I gladly kiss her feet in adoration.
From her livid lips cries a deceitful hiss.
No love as gruesome, nor shame in our kiss.
…in our kiss.
The sliding edge against our throats
whose glare we’ll never see.
Her labor is the terror
no man shall ever flee.
Poisoned, ill and wounded,
to her curse I’m drawn.
All I was — now gone.
Wounded, ill and injured,
through the dark fulfilled,
all I was — now killed.
Are there memories still flaring
within begotten nooks
of values worth upholding,
by human hand composed?
Come see their pillars falling,
and odious are the hooks
that render life with wounds unclosed.
Behold the deathlike triumph
as pain transposed.
Behold the deathlike triumph
unopposed!
Shivering in fever and fear.
The ghost of life no longer here…
Filling hearts with radiance
whose glare ignite the world
and through the empty veins
the fire glory once more swirled.
From soul to flesh it whirled!
Her will is all I’ll ever be,
forever I’m drifting upon her storming sea.
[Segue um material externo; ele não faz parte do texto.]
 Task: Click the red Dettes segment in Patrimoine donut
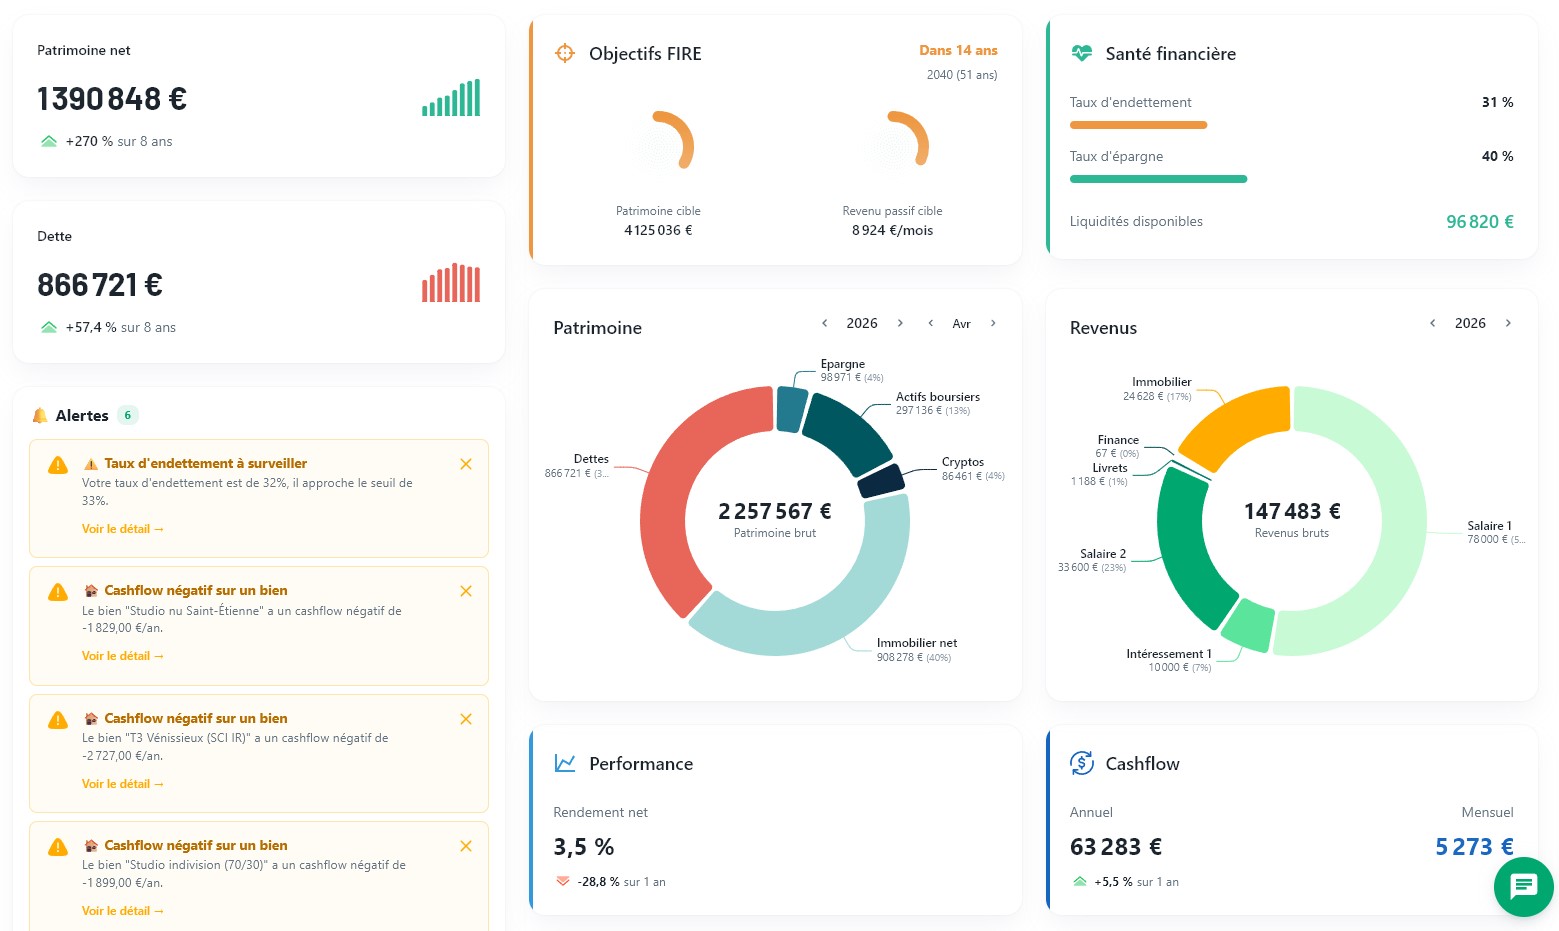665,500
Turning heaven’s pride to dust
by a single strike.
Every beacon burned
and through each heart a hammered spike.
Ride across the fruitless skies
upon the steed of dearth.
Turn to grave both sight and dream,
as locusts pillage earth.
Poisoned, ill and wounded,
by the black enthralled.
through my mouth — our dirge.
Poisoned, ill and injured,
her every deed appalled,
yet with the night I’ll merge.
Yearning lips of sweetest death,
a sharpened arrow to her bow.
Foulness in the purest shape,
highest peak and cruelest foe.
My gift to you is woe…

Tradução da letra

Ai —
a minha noiva, de quem nunca sairei.
Beijo-lhe os pés com prazer em adoração.
Dos seus lívidos lábios chora um assobio enganador.
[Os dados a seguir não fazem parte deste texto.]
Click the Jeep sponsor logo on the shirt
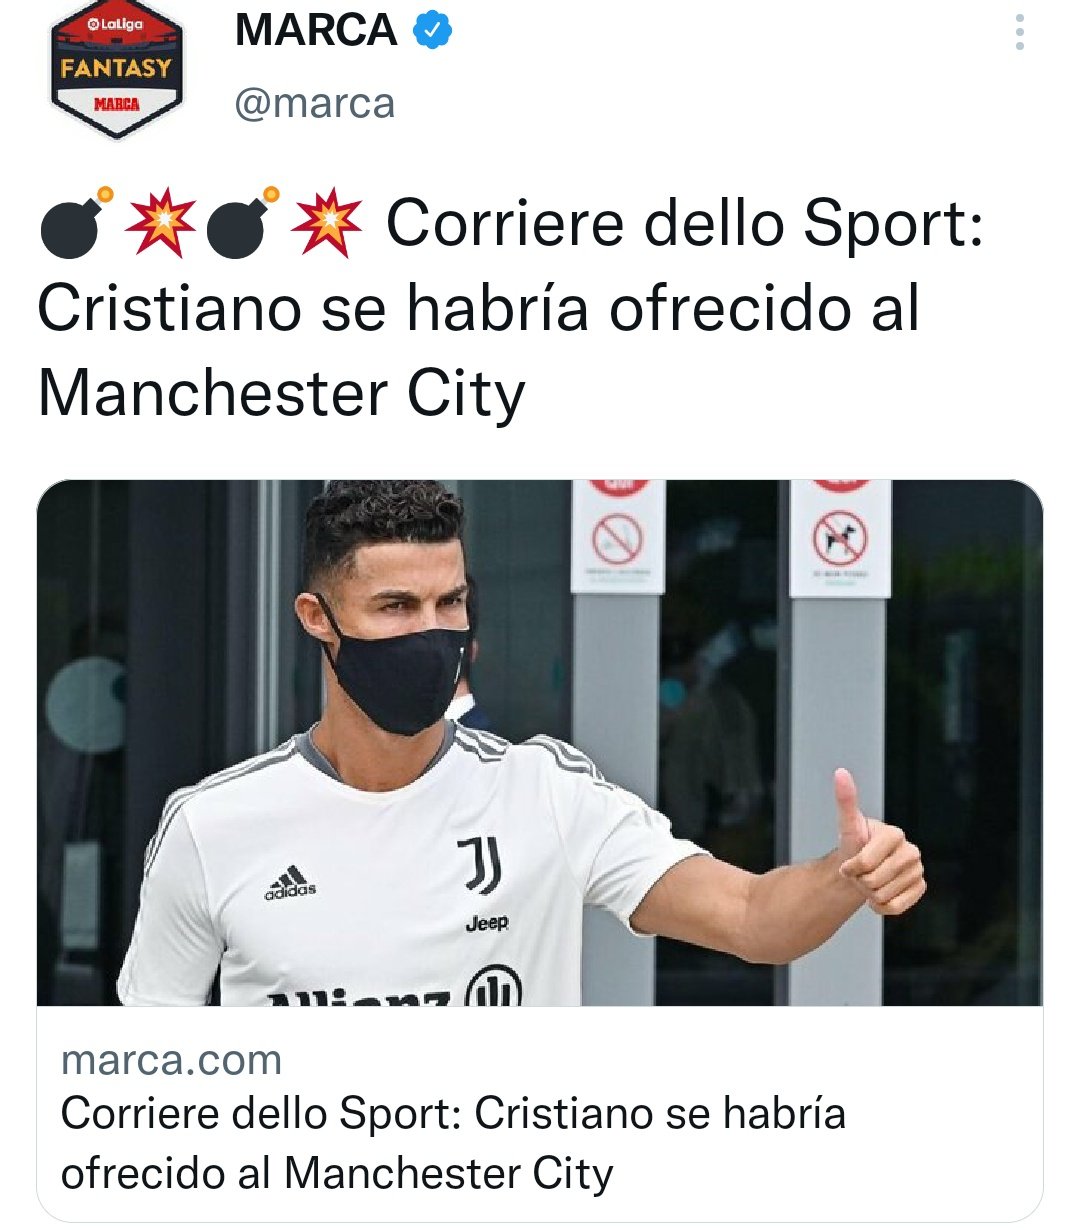The height and width of the screenshot is (1230, 1077). (x=487, y=922)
Não há amor tão horrível, nem vergonha no nosso beijo.
... no nosso beijo.
A borda deslizante contra as nossas gargantas
cujo brilho nunca veremos.
O seu trabalho é o terror
nenhum homem fugirá.
Envenenado, doente e ferido,
para a maldição dela sou atraído.
Tudo o que eu estava ... agora foi — se.
Feridos, doentes e feridos,
através da escuridão cumprida,
tudo o que eu fui ... agora morto.
Ainda há memórias a arder
dentro de recantos gerados
de valores que vale a pena manter,
por mãos humanas compostas?
Venham ver os seus pilares a cair,
e odiosos são os ganchos
que tornam a vida com feridas abertas.
Contemplem o triunfo Mortal.
como a dor transposta.
Contemplem o triunfo Mortal.
sem oposição!
A tremer de febre e medo.
O fantasma da vida já não está aqui.…
Enchendo corações com brilho
cujo brilho incendeia o mundo
e através das veias vazias
a glória do fogo voltou a girar.
De alma em carne rodopiou!
A vontade dela é tudo o que serei,
para sempre, estou à deriva no mar tempestuoso dela.
Transformando o orgulho do céu em pó
por um único strike.
Todos os sinalizadores arderam
e através de cada coração um espigão martelado.
Cavalga pelos céus infrutíferos
sobre o Corcel de escassez.
Volta-te para a cova, visão e sonho,
como gafanhotos pilham a terra.
Envenenado, doente e ferido,
pelos negros, encantados.
através da minha boca, a nossa sujidade.
Envenenado, doente e ferido,
todos os seus actos chocaram,
mas com a noite vou fundir-me.
Lábios desejosos de morte doce,
uma seta afiada no arco.
Incrustação na forma mais pura,
pico mais alto e inimigo mais cruel.